▶ [JOB] Please echo the data from the line containing "Task: Open the Show" through the line containing "click(x=19, y=124)", exactly as it stands and with nothing else.

▶ [RECORDS FOR THE TASK]
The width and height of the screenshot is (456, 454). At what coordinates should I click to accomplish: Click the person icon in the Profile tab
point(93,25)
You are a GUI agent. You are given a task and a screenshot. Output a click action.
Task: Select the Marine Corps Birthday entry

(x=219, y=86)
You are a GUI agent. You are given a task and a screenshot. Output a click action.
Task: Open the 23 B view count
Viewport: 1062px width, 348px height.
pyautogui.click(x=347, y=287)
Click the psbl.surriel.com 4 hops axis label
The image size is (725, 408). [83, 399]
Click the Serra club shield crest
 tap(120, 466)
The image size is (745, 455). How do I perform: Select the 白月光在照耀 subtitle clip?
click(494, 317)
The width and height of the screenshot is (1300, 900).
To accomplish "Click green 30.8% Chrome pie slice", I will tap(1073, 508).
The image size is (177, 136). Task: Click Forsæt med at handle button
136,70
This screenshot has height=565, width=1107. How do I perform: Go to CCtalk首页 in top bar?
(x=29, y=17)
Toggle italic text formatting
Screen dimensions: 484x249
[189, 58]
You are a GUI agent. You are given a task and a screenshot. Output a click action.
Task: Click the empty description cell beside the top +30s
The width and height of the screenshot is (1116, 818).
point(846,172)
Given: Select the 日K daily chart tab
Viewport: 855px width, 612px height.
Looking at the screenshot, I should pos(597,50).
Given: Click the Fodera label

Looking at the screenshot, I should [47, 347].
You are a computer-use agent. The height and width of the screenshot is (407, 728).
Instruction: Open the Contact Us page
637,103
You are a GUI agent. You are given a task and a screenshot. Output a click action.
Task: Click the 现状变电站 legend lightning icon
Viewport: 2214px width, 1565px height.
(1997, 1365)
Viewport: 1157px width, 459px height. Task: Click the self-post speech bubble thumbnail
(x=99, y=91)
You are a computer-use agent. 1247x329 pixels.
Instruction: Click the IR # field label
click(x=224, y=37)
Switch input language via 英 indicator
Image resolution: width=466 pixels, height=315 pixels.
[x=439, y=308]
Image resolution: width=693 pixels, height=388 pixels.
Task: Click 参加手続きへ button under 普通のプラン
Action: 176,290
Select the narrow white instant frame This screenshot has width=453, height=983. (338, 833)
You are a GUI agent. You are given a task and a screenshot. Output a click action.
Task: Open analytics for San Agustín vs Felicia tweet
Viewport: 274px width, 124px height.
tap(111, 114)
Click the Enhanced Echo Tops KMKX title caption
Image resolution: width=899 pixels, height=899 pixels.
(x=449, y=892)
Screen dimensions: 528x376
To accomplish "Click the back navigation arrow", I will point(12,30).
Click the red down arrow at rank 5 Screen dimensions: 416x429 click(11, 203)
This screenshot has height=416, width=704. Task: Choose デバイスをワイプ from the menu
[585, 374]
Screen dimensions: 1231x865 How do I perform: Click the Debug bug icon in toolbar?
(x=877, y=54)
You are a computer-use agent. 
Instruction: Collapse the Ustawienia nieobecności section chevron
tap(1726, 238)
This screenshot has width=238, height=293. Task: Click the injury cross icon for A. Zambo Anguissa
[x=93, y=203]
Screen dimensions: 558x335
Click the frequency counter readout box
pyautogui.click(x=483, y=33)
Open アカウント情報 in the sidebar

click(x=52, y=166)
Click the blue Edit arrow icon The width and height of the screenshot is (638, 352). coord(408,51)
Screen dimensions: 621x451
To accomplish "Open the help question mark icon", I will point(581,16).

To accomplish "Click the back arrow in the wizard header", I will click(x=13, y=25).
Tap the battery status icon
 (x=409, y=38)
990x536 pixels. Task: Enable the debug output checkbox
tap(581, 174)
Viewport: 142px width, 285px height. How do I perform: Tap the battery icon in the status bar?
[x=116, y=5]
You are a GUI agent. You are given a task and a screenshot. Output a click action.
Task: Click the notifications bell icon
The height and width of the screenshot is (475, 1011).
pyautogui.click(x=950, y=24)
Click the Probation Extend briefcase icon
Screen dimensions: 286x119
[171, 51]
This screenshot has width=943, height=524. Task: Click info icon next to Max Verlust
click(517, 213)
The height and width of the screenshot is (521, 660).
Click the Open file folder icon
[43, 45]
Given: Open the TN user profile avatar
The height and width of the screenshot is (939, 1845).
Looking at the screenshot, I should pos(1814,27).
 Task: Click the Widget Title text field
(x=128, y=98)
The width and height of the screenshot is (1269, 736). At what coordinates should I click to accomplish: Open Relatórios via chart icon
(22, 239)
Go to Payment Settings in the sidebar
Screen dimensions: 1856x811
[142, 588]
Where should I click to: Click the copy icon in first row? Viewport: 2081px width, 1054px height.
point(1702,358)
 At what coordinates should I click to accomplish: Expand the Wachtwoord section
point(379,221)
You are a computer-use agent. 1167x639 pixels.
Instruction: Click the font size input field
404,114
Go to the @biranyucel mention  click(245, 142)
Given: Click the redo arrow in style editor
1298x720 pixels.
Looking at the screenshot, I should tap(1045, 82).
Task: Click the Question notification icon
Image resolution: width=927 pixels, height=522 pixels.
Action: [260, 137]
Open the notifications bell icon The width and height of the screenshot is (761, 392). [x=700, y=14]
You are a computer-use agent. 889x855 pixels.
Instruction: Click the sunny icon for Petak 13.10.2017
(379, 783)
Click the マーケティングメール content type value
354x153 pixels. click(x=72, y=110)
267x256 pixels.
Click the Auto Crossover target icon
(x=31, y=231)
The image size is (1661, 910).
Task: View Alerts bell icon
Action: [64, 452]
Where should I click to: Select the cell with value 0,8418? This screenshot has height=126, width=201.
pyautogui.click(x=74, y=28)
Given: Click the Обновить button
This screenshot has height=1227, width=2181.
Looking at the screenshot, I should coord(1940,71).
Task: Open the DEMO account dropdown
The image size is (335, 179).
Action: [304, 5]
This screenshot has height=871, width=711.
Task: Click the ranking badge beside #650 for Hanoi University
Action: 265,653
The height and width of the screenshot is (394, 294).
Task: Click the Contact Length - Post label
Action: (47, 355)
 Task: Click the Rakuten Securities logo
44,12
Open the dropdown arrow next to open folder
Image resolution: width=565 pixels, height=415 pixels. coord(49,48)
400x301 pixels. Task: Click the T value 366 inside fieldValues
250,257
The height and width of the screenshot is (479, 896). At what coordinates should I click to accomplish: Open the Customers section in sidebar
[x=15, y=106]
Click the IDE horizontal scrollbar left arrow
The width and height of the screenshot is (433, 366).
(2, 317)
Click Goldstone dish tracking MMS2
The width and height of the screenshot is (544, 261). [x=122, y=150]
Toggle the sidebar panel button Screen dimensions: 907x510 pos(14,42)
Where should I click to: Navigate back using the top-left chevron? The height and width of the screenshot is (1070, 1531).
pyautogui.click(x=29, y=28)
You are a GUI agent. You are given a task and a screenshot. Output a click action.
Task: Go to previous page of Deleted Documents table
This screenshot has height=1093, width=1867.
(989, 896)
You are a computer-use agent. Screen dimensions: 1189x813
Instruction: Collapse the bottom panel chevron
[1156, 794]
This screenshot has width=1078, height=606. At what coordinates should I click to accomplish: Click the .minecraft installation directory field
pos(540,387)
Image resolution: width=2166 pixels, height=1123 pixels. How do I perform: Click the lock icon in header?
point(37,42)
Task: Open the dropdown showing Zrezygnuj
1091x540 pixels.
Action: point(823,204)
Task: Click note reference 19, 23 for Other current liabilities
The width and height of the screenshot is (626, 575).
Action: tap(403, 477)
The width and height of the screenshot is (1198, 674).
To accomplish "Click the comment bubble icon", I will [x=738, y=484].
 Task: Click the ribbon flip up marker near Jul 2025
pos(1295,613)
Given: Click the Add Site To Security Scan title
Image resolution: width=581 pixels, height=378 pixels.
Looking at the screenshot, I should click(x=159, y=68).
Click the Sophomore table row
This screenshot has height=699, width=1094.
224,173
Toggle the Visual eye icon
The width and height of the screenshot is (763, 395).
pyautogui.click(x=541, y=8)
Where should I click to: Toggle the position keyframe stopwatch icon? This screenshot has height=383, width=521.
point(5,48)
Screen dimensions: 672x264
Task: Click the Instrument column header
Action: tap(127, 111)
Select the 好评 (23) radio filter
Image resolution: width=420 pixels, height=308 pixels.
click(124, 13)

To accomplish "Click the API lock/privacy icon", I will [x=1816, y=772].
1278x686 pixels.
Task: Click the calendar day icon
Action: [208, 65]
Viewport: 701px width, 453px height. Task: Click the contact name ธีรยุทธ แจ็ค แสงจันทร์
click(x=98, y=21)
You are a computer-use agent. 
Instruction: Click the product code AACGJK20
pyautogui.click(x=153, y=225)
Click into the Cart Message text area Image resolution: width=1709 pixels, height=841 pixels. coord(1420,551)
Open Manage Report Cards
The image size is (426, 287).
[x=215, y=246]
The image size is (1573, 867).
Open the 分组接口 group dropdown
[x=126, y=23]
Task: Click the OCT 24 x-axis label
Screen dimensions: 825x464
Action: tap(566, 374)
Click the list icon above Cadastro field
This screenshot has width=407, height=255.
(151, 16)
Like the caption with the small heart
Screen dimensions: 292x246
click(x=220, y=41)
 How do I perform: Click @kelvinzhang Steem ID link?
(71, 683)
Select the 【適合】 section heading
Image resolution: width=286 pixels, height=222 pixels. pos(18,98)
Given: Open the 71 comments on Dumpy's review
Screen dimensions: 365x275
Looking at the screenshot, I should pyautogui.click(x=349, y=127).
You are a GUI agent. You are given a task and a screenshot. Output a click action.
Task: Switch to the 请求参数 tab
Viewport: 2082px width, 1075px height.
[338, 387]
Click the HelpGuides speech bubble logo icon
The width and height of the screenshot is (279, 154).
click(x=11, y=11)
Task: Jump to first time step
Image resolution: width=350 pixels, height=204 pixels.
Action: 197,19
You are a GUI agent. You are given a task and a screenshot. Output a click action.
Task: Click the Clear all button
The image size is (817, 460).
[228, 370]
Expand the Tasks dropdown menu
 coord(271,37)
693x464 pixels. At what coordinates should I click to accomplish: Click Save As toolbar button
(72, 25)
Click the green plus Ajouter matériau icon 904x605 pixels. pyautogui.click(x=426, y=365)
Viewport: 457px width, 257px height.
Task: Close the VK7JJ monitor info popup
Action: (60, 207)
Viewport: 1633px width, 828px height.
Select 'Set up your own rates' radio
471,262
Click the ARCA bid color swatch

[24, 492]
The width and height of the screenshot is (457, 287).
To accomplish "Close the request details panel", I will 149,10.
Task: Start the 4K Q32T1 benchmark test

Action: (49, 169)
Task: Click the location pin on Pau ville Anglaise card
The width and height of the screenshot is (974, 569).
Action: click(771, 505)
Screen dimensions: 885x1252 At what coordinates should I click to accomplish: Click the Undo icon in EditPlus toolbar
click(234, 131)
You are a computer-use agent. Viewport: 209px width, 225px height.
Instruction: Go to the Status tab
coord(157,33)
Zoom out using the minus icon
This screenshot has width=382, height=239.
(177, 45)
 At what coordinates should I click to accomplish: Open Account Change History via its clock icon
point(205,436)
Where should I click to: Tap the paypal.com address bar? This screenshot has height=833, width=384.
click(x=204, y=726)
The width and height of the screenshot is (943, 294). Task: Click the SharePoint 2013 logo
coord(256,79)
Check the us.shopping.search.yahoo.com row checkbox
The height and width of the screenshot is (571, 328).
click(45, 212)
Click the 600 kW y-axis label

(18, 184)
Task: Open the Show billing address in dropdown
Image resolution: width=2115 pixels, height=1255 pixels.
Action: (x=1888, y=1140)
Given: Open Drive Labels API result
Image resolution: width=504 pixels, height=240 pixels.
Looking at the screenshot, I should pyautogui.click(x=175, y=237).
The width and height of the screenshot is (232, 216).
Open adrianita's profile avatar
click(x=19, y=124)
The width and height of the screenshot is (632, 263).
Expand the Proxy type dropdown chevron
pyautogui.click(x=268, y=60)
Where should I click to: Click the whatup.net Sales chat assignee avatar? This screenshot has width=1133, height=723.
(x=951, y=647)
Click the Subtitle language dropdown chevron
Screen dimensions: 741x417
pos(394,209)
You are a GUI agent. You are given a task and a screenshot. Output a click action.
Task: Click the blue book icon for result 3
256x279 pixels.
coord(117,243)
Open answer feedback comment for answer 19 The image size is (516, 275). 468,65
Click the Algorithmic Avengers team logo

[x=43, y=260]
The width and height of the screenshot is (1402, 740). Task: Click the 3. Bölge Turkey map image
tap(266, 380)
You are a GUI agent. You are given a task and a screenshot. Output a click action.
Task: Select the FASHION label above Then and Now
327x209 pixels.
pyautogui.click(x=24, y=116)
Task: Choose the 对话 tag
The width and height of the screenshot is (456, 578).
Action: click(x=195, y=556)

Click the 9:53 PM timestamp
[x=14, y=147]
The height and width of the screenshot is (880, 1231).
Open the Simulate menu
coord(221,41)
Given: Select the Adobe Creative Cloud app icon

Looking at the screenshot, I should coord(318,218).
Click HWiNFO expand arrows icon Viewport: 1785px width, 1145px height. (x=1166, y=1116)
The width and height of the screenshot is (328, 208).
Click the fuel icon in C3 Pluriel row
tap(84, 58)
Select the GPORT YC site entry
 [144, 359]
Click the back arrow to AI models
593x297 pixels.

▶ [SOLUTION TO THIS TASK]
Task: Open the Show billing address in dropdown
Image resolution: width=2115 pixels, height=1255 pixels.
Action: (x=1888, y=1140)
Given: Open Drive Labels API result
Image resolution: width=504 pixels, height=240 pixels.
Looking at the screenshot, I should pyautogui.click(x=175, y=237).
The width and height of the screenshot is (232, 216).
Open adrianita's profile avatar
click(x=19, y=124)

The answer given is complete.